**AIM OF THE TASK:**
The answer must be the full listing, reproduced word for word.

══════

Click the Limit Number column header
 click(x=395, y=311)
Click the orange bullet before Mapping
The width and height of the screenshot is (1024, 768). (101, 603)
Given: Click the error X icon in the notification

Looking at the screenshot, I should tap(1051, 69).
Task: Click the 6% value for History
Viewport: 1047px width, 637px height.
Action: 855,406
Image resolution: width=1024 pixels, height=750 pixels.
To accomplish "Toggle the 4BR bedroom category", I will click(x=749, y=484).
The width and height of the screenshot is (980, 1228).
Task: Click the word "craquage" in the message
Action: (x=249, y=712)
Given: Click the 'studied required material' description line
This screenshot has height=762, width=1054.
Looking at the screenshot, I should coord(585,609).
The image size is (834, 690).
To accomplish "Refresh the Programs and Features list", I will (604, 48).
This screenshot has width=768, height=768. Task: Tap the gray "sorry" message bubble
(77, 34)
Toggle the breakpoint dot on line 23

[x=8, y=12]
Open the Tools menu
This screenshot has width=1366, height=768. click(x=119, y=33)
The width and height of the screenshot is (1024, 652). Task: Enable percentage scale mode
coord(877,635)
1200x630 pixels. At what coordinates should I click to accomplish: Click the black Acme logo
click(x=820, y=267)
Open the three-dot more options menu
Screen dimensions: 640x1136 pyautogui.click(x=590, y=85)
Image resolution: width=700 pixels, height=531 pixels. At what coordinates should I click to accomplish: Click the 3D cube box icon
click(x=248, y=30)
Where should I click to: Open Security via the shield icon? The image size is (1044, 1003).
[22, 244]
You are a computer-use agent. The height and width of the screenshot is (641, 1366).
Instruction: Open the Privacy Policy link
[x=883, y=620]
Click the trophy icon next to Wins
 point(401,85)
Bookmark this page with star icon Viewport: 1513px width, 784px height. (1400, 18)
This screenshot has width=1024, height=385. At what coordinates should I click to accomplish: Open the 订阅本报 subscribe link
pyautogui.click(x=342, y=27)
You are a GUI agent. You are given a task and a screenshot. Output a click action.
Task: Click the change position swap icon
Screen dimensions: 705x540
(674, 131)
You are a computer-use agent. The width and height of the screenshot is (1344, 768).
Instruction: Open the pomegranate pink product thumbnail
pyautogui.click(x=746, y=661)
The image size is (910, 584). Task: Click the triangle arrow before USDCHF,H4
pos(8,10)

══════

**SOLUTION:**
Click the Limit Number column header
 click(x=395, y=311)
Click the orange bullet before Mapping
The width and height of the screenshot is (1024, 768). (101, 603)
Given: Click the error X icon in the notification

Looking at the screenshot, I should tap(1051, 69).
Task: Click the 6% value for History
Viewport: 1047px width, 637px height.
Action: 855,406
Image resolution: width=1024 pixels, height=750 pixels.
To accomplish "Toggle the 4BR bedroom category", I will click(x=749, y=484).
The width and height of the screenshot is (980, 1228).
Task: Click the word "craquage" in the message
Action: (x=249, y=712)
Given: Click the 'studied required material' description line
This screenshot has height=762, width=1054.
Looking at the screenshot, I should coord(585,609).
The image size is (834, 690).
To accomplish "Refresh the Programs and Features list", I will (604, 48).
This screenshot has width=768, height=768. Task: Tap the gray "sorry" message bubble
(77, 34)
Toggle the breakpoint dot on line 23

[x=8, y=12]
Open the Tools menu
This screenshot has width=1366, height=768. click(x=119, y=33)
The width and height of the screenshot is (1024, 652). Task: Enable percentage scale mode
coord(877,635)
1200x630 pixels. At what coordinates should I click to accomplish: Click the black Acme logo
click(x=820, y=267)
Open the three-dot more options menu
Screen dimensions: 640x1136 pyautogui.click(x=590, y=85)
Image resolution: width=700 pixels, height=531 pixels. At what coordinates should I click to accomplish: Click the 3D cube box icon
click(x=248, y=30)
Where should I click to: Open Security via the shield icon? The image size is (1044, 1003).
[22, 244]
You are a computer-use agent. The height and width of the screenshot is (641, 1366).
Instruction: Open the Privacy Policy link
[x=883, y=620]
Click the trophy icon next to Wins
 point(401,85)
Bookmark this page with star icon Viewport: 1513px width, 784px height. (1400, 18)
This screenshot has width=1024, height=385. At what coordinates should I click to accomplish: Open the 订阅本报 subscribe link
pyautogui.click(x=342, y=27)
You are a GUI agent. You are given a task and a screenshot. Output a click action.
Task: Click the change position swap icon
Screen dimensions: 705x540
(674, 131)
You are a computer-use agent. The width and height of the screenshot is (1344, 768).
Instruction: Open the pomegranate pink product thumbnail
pyautogui.click(x=746, y=661)
The image size is (910, 584). Task: Click the triangle arrow before USDCHF,H4
pos(8,10)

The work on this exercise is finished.